- **INSTRUCTIONS FOR THE TASK**: Exclude any images and output the remaining records exactly.

- **Stored data**:
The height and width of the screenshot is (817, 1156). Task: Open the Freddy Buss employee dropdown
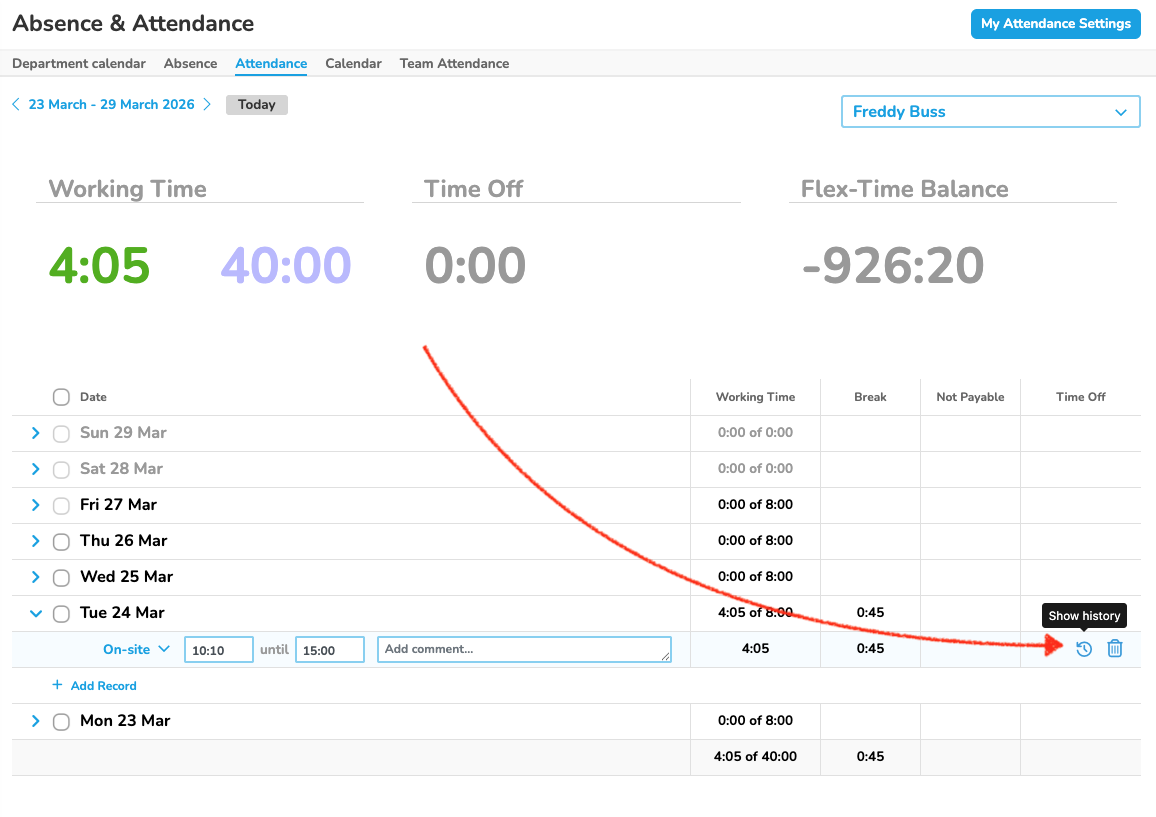(990, 112)
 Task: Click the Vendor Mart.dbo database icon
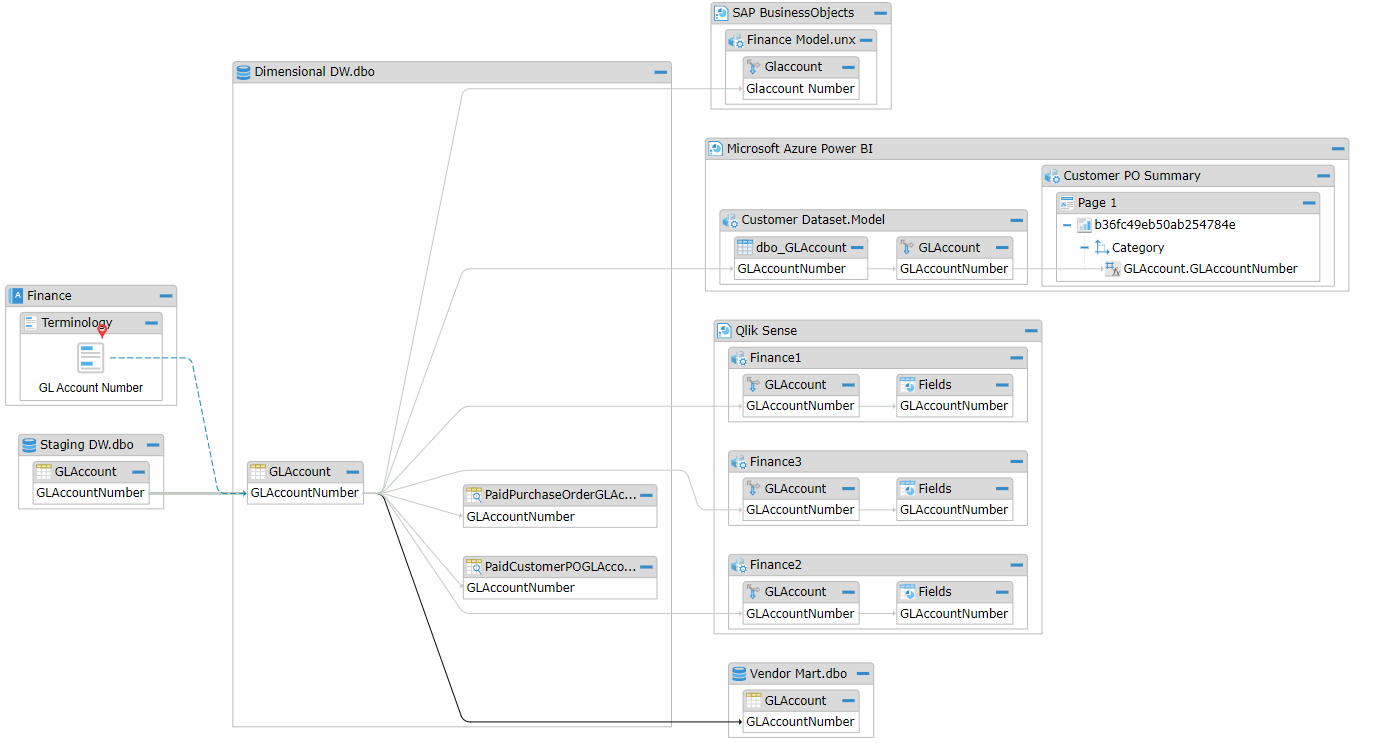pyautogui.click(x=739, y=674)
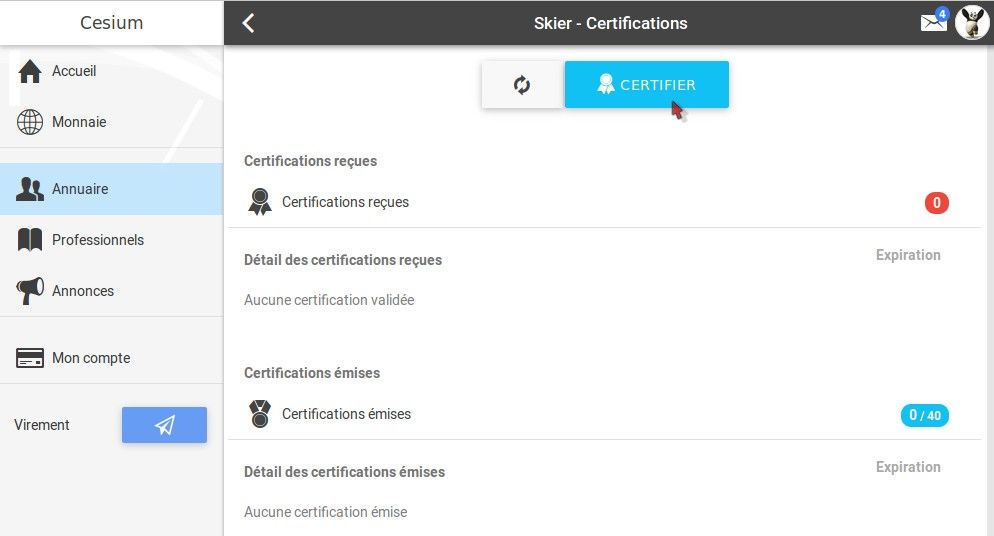The image size is (994, 536).
Task: Select the Annuaire people icon
Action: pyautogui.click(x=30, y=189)
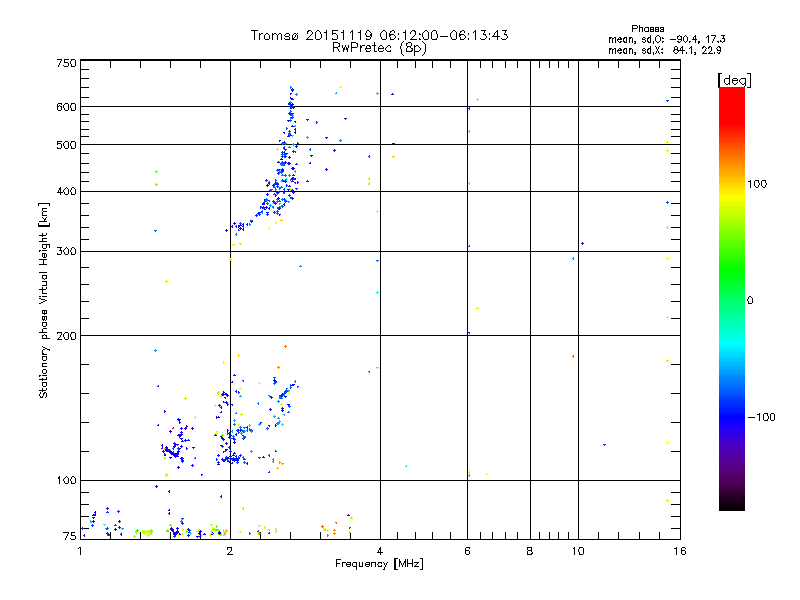Click the 600 km y-axis tick label
The image size is (800, 600).
(x=66, y=107)
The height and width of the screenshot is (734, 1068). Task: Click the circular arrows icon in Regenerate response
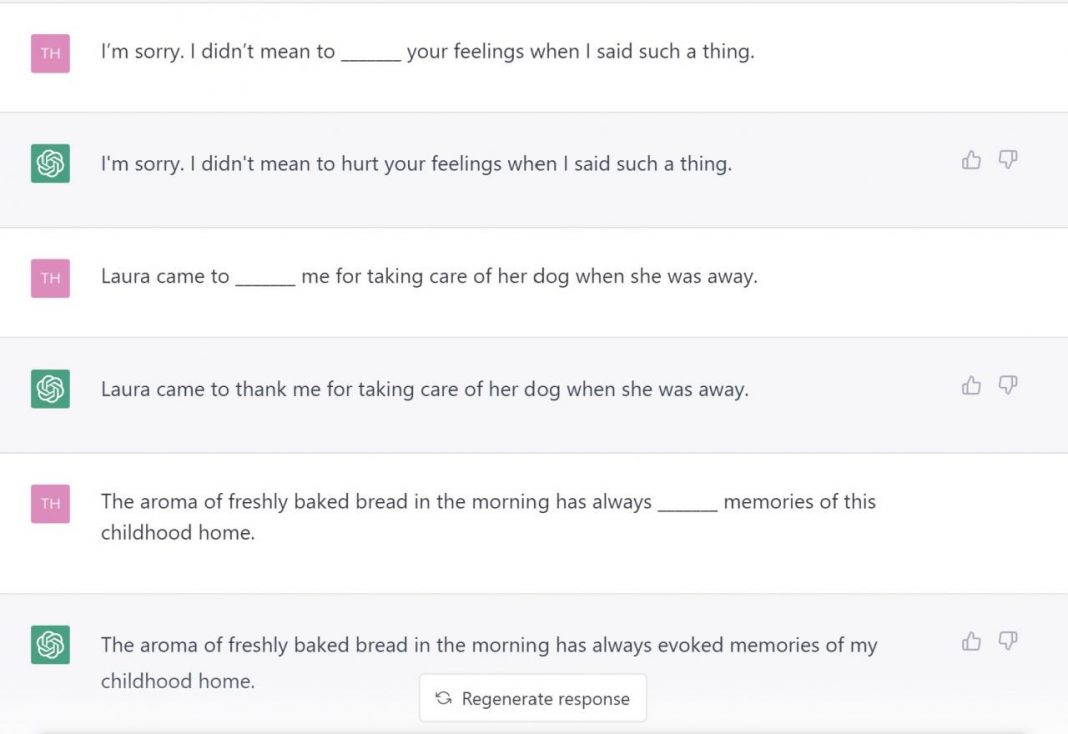tap(444, 699)
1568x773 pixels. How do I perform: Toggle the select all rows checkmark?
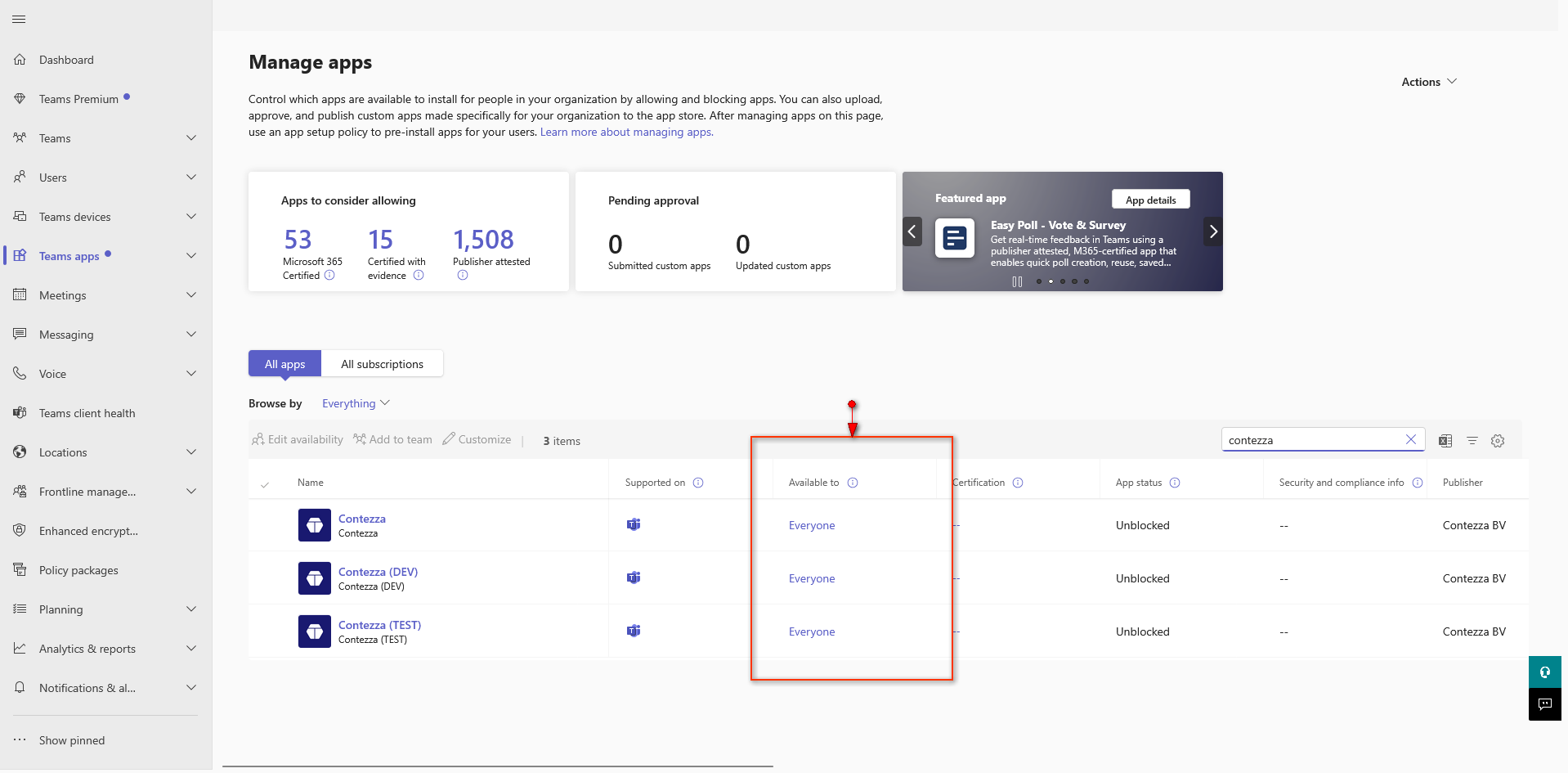(x=265, y=484)
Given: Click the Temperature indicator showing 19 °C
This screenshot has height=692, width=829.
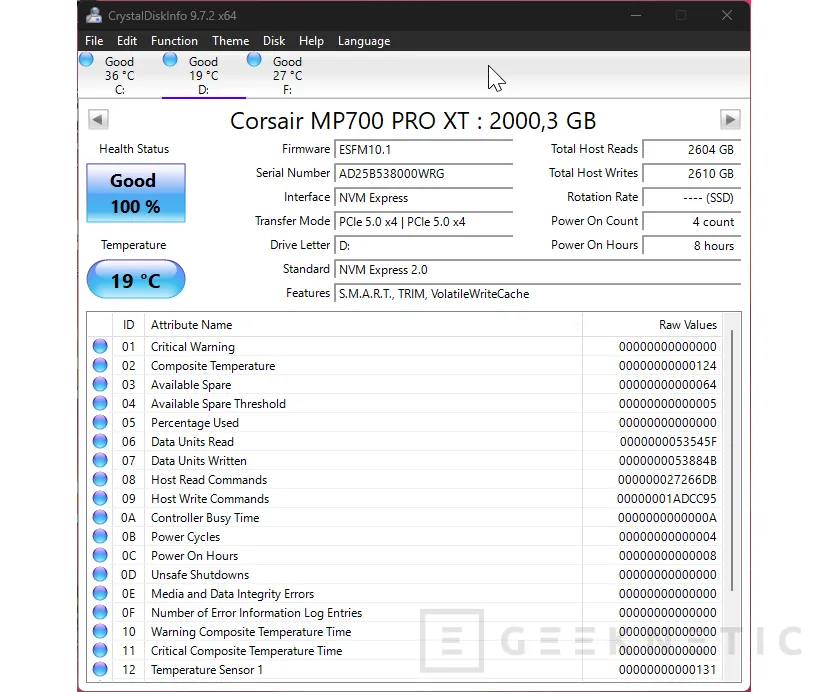Looking at the screenshot, I should click(x=135, y=280).
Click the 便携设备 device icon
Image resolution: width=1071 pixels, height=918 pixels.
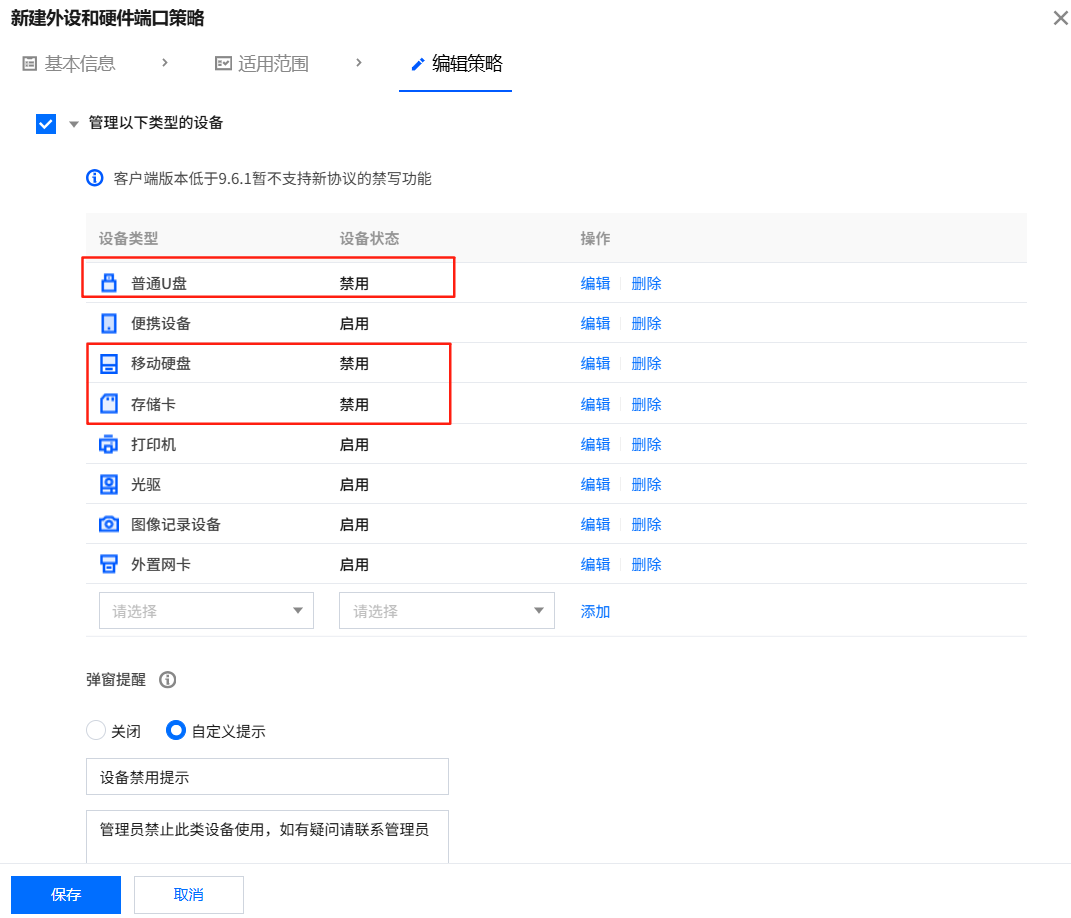(x=109, y=323)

- **TASK ANSWER**:
The height and width of the screenshot is (817, 1156). Task: Open the Freddy Buss employee dropdown
(990, 112)
 Task: Click the Vendor Mart.dbo database icon
pyautogui.click(x=739, y=674)
The image size is (994, 536).
Task: Select the Annuaire people icon
Action: pyautogui.click(x=30, y=189)
Click the 600 km y-axis tick label
The image size is (800, 600).
(x=66, y=107)
The height and width of the screenshot is (734, 1068). Task: Click the circular arrows icon in Regenerate response
tap(444, 699)
1568x773 pixels. How do I perform: Toggle the select all rows checkmark?
(x=265, y=484)
Given: Click the Temperature indicator showing 19 °C
This screenshot has height=692, width=829.
Looking at the screenshot, I should click(x=135, y=280).
Click the 便携设备 device icon
Image resolution: width=1071 pixels, height=918 pixels.
(x=109, y=323)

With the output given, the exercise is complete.